TASK
Sort through the entries below and pull out lines containing the word "computer".

Stored records:
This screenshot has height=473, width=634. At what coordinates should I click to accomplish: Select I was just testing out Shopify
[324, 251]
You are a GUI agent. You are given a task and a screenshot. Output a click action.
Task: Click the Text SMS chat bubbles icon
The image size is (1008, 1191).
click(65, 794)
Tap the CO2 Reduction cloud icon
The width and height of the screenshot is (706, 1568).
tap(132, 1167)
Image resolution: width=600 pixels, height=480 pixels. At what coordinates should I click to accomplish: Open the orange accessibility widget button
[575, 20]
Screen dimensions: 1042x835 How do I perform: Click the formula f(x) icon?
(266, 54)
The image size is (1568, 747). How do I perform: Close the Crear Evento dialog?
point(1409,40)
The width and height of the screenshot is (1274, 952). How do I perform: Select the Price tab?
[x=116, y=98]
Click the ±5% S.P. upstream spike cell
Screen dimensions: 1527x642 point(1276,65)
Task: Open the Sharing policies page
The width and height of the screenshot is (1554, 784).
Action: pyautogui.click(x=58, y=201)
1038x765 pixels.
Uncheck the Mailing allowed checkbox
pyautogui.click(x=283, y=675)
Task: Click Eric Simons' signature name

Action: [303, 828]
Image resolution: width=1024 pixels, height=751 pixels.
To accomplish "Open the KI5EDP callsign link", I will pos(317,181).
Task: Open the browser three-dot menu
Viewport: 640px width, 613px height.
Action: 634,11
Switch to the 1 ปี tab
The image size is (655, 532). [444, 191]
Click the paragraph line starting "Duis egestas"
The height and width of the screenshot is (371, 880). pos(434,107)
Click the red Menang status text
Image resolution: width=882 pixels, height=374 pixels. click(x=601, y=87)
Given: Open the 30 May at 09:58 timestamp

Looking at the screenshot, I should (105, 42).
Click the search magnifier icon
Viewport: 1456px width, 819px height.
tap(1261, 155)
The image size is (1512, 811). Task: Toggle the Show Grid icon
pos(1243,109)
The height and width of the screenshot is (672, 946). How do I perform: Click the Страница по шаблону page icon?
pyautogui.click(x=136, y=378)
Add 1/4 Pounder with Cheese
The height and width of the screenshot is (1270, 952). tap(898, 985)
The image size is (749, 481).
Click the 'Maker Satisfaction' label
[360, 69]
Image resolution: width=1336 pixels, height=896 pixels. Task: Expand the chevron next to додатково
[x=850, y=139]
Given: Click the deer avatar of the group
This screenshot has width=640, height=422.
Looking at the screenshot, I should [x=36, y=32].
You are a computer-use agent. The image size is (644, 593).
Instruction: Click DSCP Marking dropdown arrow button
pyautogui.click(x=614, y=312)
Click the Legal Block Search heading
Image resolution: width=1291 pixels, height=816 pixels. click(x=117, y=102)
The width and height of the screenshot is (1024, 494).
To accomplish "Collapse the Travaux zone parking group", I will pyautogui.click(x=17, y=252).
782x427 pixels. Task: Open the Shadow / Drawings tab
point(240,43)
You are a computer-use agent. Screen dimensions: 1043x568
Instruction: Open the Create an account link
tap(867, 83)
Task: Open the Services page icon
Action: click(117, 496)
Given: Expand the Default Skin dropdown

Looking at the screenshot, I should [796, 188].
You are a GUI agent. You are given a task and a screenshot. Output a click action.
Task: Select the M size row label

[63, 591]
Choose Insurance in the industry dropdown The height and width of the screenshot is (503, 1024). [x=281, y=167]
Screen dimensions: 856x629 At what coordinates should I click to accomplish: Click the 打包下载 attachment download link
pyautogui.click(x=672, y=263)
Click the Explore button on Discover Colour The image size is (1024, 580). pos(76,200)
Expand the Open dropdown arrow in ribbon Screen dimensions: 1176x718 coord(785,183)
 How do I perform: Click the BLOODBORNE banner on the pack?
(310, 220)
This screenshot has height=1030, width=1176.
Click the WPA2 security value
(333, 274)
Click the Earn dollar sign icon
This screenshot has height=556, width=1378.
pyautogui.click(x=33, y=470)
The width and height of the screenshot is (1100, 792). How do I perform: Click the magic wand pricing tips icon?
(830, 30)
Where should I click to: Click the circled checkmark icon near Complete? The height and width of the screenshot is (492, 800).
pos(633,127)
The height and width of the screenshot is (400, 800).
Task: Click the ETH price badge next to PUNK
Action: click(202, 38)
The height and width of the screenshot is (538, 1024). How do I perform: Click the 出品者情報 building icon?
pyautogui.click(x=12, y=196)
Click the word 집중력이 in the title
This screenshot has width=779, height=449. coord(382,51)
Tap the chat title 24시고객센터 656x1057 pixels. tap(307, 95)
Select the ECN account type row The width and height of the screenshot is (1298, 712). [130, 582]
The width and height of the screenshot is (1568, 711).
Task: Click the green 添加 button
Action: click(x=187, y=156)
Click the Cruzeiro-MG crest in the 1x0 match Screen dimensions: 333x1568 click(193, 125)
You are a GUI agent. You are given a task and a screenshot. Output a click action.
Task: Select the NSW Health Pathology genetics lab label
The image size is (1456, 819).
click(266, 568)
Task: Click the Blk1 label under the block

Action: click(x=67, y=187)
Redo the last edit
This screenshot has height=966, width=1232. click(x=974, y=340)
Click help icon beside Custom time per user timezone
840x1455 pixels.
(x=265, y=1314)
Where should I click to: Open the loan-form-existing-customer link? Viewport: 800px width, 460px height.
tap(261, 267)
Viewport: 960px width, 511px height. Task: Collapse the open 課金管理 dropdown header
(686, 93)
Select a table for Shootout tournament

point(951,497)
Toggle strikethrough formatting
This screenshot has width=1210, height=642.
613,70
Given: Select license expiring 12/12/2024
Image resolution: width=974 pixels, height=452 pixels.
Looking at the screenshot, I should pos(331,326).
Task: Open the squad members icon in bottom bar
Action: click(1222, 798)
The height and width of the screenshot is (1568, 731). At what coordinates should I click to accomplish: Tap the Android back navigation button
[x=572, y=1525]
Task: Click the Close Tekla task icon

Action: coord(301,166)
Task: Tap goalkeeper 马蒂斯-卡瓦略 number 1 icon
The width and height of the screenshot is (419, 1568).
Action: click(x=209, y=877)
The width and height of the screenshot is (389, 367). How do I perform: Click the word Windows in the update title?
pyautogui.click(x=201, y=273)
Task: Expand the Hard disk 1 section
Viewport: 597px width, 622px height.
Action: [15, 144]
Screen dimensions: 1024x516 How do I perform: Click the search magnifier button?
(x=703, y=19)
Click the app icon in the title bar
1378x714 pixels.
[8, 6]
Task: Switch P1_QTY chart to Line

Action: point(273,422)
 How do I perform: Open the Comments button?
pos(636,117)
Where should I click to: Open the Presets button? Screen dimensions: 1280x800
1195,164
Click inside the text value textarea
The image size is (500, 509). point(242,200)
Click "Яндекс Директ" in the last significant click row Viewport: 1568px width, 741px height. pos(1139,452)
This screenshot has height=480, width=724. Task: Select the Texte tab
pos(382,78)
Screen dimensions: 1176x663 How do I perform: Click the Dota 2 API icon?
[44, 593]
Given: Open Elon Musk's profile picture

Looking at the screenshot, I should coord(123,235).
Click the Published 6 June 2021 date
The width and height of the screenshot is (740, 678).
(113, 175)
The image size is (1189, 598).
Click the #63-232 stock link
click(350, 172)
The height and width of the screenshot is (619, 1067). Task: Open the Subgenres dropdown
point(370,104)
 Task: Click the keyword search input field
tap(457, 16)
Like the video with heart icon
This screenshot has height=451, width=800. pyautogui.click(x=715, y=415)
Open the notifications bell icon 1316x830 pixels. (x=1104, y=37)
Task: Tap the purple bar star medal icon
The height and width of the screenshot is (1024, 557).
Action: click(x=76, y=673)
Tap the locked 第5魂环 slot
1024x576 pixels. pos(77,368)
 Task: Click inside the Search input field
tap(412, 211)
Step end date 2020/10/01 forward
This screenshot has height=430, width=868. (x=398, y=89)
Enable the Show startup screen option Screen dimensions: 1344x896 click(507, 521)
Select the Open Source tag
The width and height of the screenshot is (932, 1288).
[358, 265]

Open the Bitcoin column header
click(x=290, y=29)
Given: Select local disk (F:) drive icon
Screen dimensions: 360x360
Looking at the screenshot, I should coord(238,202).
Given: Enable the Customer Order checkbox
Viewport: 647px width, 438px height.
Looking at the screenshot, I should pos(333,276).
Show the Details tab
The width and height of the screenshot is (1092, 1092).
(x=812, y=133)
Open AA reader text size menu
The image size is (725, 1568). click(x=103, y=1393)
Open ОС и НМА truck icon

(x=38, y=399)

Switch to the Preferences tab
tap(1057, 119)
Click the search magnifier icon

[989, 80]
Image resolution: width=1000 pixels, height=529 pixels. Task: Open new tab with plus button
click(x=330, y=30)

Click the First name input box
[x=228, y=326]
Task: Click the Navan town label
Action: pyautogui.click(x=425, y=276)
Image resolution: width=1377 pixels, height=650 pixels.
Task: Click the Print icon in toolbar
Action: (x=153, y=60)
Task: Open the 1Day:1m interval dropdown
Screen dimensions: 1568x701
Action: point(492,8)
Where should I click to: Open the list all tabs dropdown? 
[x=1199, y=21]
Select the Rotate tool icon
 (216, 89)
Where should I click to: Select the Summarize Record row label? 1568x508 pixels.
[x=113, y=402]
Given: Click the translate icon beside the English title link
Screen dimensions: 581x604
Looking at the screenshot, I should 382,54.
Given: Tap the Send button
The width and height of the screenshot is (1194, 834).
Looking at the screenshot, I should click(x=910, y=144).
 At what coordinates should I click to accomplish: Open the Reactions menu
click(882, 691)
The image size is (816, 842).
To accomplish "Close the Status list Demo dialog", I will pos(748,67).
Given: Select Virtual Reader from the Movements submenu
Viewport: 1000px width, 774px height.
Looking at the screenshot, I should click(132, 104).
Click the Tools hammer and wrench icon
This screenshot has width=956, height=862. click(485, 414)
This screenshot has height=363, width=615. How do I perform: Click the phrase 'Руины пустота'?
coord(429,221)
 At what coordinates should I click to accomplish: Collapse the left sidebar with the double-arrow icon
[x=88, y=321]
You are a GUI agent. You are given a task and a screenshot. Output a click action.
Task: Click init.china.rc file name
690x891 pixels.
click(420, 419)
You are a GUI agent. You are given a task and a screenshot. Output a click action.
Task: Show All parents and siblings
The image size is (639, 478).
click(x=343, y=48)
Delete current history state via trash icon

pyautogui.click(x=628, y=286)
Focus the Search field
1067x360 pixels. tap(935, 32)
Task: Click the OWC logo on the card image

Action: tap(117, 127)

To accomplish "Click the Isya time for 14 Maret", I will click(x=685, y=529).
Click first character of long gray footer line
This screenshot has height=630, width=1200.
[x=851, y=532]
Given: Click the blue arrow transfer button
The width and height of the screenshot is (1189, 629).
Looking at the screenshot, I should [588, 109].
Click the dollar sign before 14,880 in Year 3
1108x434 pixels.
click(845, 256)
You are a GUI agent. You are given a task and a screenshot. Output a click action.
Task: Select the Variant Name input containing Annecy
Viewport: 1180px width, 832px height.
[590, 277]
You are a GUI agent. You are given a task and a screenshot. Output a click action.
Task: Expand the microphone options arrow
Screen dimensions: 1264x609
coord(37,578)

TASK SOLUTION
You are a computer-use agent. The image size is (644, 593).
You are a computer-use agent. Screen dimensions: 1043x568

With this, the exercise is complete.